DOGE must exist in the future, because safety standards in the world of Murderbot have gone completely to shit. The factory where killer SecUnit robots are made is a dingy factory staffed by bored indentured servants. The IT system is buggy and glitches out for seconds at a time. Thresholds for product quality are met with an “eh, good enough.” Defective android body parts are passed along the line to avoid having to start over. Each SecUnit face the facility makes is different in order to make rogue bots easier to track down, but that’s just it — robots go rogue often enough for this to be a concern.

The whole thing seems less like a disaster waiting to happen and more like one that’s happened already. Such is life in a world where the generation of cash in ever-increasing amounts divorces itself from the need to provide useful, workable products made with even a modicum of thought or care. It’s not too hard to draw the link between the SecUnits and and a different form of so-called “artificial intelligence”: the AI models currently plagiarizing all of human creative endeavor to help students cheat on papers with subliterate garbage, advocated by tech lunatics like Sam Altman and Elon Musk so that they can eliminate the means for anybody but them to make a fulfilling living. When robots are deployed, it’s no one’s goal to help humanity thrive.
Anyway, back in the present — the present of the show, I mean, not the dystopian hellscape ushered in by fascist techbros in the here and now — Murderbot’s having a rough go of it. Completely trounced by a superior model armored entirely in cool Knight Rider black, Murderbot has a control module attached to it by its opponent. Once the module finishes downloading its data and rewriting the SecUnit’s programming, a process that takes about ten minutes, Murderbot will be utterly under the control of the evil robot, who plans to turn it against its own humans.
But not if Dr. Mensah can help it!

Overwhelmed by a feeling of obligation to another sentient being no matter how hard the rest of her team tries to convince her he’s just a machine, Mensah braves the overrun compound and takes the evil bot down with a mining drill to the chest. She tries to help Murderbot out of there, but finds it…less than cooperative. Between the damage incurred in the battle and the whammy being placed on it by the new module, its circuits are so fried that all it can do is repeat itself and/or hallucinate that they’re characters on its favorite TV show, Sanctuary Moon. At least it gets some fun new hair out of the deal.

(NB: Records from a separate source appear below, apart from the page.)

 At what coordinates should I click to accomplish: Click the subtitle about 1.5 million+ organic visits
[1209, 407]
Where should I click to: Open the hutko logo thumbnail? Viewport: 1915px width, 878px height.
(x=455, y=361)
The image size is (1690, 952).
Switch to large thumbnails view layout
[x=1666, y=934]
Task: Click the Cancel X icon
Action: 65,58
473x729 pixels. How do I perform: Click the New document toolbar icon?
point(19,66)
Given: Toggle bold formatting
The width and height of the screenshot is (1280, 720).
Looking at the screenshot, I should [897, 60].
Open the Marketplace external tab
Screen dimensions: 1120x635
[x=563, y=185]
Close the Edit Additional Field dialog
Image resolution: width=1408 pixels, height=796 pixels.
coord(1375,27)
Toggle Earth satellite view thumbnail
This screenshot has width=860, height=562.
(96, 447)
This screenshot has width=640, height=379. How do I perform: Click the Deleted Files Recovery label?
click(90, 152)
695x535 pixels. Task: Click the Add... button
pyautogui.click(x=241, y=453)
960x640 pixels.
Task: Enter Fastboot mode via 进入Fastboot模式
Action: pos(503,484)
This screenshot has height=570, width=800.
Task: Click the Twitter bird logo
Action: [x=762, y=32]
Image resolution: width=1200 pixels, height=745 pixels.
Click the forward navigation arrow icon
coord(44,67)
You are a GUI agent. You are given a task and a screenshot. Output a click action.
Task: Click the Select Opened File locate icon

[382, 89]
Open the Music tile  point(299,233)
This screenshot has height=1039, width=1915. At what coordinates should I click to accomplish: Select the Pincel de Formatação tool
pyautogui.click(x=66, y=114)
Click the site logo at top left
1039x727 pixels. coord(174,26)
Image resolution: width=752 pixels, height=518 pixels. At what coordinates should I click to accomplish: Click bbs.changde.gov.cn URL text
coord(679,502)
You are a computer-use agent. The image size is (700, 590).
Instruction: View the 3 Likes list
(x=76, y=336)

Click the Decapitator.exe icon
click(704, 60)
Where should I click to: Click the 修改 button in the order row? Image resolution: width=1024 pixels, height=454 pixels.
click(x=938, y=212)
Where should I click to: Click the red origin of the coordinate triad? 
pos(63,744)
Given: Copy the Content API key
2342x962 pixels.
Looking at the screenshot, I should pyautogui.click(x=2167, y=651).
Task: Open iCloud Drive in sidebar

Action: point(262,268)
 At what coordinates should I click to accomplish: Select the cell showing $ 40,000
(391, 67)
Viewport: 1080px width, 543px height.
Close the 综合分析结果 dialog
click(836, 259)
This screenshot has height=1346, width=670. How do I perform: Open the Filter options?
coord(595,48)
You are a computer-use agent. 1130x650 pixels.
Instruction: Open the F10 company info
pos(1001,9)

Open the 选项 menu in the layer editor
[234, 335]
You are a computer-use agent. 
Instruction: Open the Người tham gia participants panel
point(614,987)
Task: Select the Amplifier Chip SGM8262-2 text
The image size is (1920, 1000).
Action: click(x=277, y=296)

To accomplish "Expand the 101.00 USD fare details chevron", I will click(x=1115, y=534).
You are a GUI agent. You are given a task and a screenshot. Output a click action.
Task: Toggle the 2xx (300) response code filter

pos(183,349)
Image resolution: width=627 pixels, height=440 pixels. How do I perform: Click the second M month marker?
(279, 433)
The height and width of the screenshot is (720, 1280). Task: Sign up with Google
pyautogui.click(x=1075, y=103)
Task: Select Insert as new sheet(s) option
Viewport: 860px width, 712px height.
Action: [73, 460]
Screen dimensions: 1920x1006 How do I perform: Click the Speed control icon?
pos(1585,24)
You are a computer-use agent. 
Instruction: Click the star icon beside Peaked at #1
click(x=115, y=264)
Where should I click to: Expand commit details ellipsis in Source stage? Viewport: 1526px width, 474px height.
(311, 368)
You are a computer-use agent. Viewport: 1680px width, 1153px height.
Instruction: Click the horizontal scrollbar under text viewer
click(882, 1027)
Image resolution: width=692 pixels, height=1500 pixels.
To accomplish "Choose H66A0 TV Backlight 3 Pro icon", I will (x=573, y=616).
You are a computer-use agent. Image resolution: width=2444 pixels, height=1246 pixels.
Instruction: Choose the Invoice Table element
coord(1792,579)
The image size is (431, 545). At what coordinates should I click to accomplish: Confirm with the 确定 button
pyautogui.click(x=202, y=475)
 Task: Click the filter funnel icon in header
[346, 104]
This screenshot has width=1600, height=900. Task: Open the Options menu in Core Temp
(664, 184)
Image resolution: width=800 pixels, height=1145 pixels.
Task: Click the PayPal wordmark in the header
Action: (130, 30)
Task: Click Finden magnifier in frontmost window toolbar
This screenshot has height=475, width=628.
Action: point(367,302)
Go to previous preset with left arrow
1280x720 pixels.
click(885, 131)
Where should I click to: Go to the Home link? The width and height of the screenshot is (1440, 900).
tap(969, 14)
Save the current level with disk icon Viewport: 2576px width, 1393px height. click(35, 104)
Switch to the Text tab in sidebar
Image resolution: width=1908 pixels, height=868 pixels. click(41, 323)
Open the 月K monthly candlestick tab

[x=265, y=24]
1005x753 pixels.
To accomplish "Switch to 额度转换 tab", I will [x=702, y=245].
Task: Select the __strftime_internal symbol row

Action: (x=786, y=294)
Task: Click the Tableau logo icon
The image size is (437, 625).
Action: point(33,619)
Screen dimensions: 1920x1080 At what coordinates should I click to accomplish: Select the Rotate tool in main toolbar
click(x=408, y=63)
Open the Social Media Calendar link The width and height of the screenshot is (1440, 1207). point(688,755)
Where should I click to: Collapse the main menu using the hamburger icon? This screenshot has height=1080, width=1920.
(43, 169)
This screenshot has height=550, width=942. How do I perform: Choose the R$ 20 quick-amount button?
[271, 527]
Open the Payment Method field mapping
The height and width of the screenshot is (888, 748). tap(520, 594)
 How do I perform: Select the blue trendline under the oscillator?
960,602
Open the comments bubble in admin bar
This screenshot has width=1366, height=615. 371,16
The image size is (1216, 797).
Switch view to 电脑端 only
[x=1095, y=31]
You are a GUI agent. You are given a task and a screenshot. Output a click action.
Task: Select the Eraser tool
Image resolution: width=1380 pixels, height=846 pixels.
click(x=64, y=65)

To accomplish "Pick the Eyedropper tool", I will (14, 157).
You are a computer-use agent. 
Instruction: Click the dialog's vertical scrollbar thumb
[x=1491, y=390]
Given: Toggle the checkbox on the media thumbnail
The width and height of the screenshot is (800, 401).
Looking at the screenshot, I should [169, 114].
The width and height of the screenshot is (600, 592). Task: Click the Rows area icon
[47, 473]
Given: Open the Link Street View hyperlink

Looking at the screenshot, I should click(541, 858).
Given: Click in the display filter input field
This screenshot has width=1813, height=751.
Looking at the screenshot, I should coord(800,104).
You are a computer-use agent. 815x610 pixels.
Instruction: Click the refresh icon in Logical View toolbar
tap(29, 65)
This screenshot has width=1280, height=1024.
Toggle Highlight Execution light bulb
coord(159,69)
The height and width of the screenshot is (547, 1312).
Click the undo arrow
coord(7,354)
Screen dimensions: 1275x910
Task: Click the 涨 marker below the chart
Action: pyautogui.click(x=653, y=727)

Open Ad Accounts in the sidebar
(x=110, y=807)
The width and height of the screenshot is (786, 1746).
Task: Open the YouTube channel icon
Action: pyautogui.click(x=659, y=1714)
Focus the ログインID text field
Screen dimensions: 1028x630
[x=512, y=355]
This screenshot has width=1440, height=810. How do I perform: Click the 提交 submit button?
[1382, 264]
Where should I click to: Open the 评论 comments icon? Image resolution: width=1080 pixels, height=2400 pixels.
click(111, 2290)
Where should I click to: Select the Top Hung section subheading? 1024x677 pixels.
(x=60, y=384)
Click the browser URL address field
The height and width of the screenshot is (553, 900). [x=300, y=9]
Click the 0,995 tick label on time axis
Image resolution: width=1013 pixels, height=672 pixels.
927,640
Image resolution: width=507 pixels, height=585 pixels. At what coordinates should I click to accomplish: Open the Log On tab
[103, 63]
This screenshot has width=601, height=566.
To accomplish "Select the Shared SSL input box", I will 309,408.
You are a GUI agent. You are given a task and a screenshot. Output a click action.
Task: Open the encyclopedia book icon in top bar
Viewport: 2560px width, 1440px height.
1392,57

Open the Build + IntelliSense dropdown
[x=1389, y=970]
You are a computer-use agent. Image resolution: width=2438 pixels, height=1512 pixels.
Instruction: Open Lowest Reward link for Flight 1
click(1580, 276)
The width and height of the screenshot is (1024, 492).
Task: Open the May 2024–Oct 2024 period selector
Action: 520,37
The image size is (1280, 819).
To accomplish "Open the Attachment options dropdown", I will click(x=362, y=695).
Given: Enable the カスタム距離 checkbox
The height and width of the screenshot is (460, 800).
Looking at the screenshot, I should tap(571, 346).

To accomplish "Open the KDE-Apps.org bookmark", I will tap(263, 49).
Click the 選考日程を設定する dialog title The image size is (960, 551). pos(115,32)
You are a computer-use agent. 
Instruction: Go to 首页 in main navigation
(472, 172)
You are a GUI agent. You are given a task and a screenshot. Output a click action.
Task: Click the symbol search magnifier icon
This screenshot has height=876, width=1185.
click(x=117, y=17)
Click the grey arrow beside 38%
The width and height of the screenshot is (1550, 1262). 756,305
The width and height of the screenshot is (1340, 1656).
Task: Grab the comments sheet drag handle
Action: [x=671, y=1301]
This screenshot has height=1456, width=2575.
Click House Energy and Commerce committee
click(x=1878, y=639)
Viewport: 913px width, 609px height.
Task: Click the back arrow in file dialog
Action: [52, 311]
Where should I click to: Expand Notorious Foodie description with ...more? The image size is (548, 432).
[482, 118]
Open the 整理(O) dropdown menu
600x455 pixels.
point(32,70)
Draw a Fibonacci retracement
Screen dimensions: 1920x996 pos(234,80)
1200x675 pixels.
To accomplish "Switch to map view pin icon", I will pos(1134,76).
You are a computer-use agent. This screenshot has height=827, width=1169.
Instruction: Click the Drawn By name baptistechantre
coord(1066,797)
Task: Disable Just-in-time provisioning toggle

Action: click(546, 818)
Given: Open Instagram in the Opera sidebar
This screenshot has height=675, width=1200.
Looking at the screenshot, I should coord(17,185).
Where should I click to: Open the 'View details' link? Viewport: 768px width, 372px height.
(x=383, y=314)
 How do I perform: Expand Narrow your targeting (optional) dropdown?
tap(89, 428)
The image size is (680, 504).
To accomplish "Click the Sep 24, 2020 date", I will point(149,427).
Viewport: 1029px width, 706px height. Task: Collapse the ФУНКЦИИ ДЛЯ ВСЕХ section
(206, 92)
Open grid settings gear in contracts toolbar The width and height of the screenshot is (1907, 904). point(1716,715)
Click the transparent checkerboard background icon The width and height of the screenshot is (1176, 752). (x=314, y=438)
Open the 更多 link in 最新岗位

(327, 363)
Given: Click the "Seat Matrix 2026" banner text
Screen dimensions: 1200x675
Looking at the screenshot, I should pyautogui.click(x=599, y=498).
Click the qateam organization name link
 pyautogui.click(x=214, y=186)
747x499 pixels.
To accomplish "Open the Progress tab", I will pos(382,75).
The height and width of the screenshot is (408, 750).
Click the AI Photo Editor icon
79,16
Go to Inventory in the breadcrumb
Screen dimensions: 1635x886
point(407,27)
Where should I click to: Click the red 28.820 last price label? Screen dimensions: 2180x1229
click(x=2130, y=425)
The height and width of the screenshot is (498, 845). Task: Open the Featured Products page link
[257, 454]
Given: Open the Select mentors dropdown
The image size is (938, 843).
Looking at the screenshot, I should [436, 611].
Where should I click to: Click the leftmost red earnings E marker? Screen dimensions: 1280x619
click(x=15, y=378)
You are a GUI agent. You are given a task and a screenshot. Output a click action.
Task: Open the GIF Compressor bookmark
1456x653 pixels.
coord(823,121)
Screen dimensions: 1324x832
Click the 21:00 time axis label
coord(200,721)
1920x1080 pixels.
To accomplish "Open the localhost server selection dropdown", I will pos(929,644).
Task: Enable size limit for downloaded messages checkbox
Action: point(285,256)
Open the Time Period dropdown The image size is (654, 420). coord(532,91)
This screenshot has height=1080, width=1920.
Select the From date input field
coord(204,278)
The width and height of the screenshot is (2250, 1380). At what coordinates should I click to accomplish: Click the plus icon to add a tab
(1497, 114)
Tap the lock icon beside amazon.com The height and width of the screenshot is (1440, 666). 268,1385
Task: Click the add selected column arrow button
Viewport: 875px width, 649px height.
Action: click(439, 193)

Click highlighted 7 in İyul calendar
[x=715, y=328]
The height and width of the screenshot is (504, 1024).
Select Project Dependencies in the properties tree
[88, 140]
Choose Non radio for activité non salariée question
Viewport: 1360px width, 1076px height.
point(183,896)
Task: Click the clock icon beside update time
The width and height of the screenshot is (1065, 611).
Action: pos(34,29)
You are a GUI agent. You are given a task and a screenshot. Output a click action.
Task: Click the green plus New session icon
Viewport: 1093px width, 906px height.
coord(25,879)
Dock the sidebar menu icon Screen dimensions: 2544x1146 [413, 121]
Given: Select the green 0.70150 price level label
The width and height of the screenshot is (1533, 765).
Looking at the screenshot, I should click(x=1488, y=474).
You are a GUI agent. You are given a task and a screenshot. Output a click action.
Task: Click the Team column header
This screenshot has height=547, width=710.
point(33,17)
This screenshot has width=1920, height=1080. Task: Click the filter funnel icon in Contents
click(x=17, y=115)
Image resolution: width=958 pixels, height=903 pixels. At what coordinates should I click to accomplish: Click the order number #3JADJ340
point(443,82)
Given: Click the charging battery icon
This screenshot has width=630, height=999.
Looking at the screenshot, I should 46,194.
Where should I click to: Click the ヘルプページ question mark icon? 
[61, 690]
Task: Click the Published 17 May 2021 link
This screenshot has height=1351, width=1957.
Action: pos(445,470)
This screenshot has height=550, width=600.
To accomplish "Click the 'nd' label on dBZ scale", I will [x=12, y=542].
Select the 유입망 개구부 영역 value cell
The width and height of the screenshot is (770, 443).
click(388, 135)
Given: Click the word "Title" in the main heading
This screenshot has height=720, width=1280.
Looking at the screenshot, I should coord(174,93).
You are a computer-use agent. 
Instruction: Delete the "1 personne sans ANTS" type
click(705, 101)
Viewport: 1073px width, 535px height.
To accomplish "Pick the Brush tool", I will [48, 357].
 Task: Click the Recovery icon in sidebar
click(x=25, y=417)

But the evil robot is harder to kill than it seems, and starts coming for them again. Meanwhile, Mensah’s teammate Ratthi, perhaps trying to impress the two other members of his throuple, heads into danger to rescue their boss, even though he doesn’t know which end of the gun to point at the enemy. Fortunately for everyone, Ratthi’s partners Arada and Pin-Lee take matters into their own hands and squash the bot with their landing craft, saving the day.
But only for a minute or two. With the bad robot slain, Murderbot is able to once again think clearly and disables the module. But the reprogramming has already been loaded into its system, and the team refuses to listen when it warns them they have to run or it will kill them all. So it does the only thing a Murderbot with a heart of gold can do: It grabs Mensah’s gun and shoots itself in the chest.

The moment works because Murderbot actually feels like a character, not a narrator who tells jokes. They’re not without flaw in this area, but for the most part, Alexander Skarsgård’s wry, self-deprecating voiceovers sound like the thought process of a specific, singular person who’s kind of sealed in within its own mind; it’s never “so yeah, that just happened” snark. Watching Murderbot and Mensah stagger their way through the compound to safety, you’re entertained by the robot’s goofy hallucinations, but you also have to wonder how much Mensah is learning about just how off-program this SecUnit now is, which should pay dividends in the future. Surely its dramatic self-sacrifice served much the same purpose.
Meanwhile, the throuple’s dialogue — all of them are almost unbearably anxious not to the one who’s causing problems for the throuple, which of course causes problems for the throuple — rings true even on another planet. And it’s always fun to watch an evil robot get stabbed by a giant drill, then squashed by a spaceship’s landing gear. Once again, Murderbot delivers on its modest promise: fun sci-fi shenanigans, 20 minutes at a time.